From the Archives, 22 Oct 1999
LIMITED (NUCLEAR) WAR
In the
nationalist hysteria succeeding the nuclearisation of the
subcontinent, a sobering fact seems to have been missed. We are
told that the nukes are not meant to be used. That they are a
political - not military - weapons. We
've given unto ourselves
a ground strategy of `no first use'. Our nuclear weapons are said to be for the sole defensive purpose of deterring
nuclear use by the adversary. The fact is that
we have entered a qualitatively different era, in effect war is quite a different ball-game now.
The
textbookish dIND promises `unacceptable costs' to dissuade
any use by the other side of its nuclear weapons. In popular understanding this means we will be keeping their urban and industrial centres as hostage to their good
behavior. This imagery conjures up dooms-day scenarios across the Indo-Gangetic plain, thereby making it unthinkable. We are lulled into believing that a nuclear war is neither fightable nor winable - and is therefore hypothetical. Thus our
acceptance of our supposedly enhanced status, as a NWS, in world affairs - leaving aside the details. However, the devil is in the detail, in that there are factors that have been deliberately left unaddressed in a public debate hither to fore dominated by the pro-nuclear lobby. The salient one is that the scenarios painted, being implausible, are not how strategy will orchestrate them. Strategy is to make nuclear war thinkable, by making us believe we can control escalation. The doctrinal aim of deterring
nuclear war is to be met by assurance of being able to fight one.
Having used the
weapon, to blunt our conventional edge, Pakistan would have `escalation dominance' - in that, the onus will be on us to escalate. In its use
of the Bomb, Pakistan would have taken care to deprive us of the option of inflicting `unacceptable' damage in return. In short,
nuclear retaliation would be politically and militarily redundant, and morally outrageous. We will find ourselves self-deterred.

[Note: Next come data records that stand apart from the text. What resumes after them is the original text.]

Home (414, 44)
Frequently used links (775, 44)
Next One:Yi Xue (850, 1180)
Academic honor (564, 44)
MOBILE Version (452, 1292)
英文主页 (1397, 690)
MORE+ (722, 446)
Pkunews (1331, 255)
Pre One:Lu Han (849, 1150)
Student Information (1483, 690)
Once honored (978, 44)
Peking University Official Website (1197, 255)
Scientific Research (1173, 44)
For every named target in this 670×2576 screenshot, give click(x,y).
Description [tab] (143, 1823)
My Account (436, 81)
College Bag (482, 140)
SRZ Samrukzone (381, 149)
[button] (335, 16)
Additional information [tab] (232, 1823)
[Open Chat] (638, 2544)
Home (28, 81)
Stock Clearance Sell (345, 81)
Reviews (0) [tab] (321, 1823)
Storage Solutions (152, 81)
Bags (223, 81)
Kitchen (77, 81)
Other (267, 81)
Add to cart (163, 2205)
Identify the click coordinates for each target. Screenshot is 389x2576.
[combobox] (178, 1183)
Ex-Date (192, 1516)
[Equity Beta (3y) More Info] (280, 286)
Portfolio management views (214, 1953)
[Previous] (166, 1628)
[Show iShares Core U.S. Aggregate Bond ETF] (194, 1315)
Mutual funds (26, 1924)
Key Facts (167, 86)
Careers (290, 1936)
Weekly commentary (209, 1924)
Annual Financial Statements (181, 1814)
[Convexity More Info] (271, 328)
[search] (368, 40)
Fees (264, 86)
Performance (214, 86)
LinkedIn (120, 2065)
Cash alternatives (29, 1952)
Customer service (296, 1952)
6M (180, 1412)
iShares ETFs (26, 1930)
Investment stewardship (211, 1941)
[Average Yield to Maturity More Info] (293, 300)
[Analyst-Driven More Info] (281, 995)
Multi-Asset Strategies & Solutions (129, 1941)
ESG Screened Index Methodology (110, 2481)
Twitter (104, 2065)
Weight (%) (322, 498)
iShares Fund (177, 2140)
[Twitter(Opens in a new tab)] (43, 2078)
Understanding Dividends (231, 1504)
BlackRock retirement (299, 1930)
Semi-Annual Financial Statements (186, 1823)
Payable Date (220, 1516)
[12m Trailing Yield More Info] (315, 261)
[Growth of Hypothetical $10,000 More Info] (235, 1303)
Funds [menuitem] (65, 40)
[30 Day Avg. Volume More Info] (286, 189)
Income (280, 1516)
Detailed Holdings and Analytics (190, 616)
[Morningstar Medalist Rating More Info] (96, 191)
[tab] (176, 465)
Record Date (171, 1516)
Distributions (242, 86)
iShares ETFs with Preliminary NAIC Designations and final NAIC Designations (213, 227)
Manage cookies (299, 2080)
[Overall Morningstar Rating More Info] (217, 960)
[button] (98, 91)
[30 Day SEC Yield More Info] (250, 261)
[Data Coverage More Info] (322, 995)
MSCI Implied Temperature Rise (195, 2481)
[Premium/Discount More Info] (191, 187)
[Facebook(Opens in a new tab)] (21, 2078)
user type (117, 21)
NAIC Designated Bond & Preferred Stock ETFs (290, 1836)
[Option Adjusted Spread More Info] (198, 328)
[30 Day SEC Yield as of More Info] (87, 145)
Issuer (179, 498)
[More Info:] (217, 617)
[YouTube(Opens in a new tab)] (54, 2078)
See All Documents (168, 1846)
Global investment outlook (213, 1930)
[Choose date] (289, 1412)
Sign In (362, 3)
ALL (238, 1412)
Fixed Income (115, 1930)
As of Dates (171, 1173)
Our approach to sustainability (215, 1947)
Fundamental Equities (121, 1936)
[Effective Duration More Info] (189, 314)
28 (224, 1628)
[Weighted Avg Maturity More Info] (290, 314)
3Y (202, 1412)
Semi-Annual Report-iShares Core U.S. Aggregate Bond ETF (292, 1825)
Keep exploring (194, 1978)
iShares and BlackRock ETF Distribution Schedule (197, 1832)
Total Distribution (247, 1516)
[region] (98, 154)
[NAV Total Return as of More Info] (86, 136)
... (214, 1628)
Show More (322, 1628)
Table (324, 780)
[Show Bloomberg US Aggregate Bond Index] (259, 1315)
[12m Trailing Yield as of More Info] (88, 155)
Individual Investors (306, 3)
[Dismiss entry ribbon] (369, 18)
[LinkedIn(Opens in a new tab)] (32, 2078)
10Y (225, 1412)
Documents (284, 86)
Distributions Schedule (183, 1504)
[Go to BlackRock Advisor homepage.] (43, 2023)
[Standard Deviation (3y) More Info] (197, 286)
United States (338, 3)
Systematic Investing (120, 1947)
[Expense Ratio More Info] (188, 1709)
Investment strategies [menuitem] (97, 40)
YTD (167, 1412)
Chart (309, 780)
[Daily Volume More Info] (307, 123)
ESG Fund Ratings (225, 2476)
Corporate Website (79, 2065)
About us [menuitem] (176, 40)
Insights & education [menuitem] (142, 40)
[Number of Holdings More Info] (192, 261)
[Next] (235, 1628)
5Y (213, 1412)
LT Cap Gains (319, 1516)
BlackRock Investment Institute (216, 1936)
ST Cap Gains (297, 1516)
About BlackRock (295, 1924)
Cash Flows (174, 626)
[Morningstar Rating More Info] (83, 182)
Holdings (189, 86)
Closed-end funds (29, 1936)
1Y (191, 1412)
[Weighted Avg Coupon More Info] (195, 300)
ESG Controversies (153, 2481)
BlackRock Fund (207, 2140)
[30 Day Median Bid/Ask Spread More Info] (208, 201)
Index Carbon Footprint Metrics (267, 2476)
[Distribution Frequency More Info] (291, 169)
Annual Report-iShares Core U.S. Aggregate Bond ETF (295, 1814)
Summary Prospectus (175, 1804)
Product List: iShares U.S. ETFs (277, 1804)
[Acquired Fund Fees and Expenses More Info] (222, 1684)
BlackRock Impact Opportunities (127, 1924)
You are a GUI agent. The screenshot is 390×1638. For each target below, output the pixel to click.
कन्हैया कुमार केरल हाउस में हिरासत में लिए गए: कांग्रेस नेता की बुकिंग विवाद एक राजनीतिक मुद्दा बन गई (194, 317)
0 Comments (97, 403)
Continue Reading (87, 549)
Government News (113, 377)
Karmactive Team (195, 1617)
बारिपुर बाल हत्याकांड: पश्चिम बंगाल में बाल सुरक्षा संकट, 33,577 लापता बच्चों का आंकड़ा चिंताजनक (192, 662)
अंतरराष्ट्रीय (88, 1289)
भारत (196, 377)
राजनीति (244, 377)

This implies in one fell swoop, Pokhran II has succeeded in presenting Pakistan a comprehensive deterrent.
In fact,
having reviewed the problem, the solution may also by
now be obvious. And its clearly
not one the `strategists', the forces, the
scientific Establishment, or their present day political master will let on. It goes
under the jargon -`non-offensive defence'. The idea is that since
nuclear weapons cannot be disinvented practically,
or disowned politically, it is best that under their umbrella the quest for conventional
dominance be discontinued. The wiser answer to LIC is
on the plane of internal security management and is at the political level. Thus can India partake of any nuclear dividend,
while avoiding the costs.
It is
time therefore to revisit these details of the nuclear debate, lest inertia be mistaken for consensus. Any acceptance of the pro-nuclear position rests, as we have seen, on
partial and selective exposure to nuclear reality.
The latest twist the spin doctors and would-be strategists wish to impart has to
be debunked by being unequivocal over the synonimity of
limited nuclear war and nuclear war. It may save
us, by a hawks calculation, Rupees Seven followed by eleven zeros!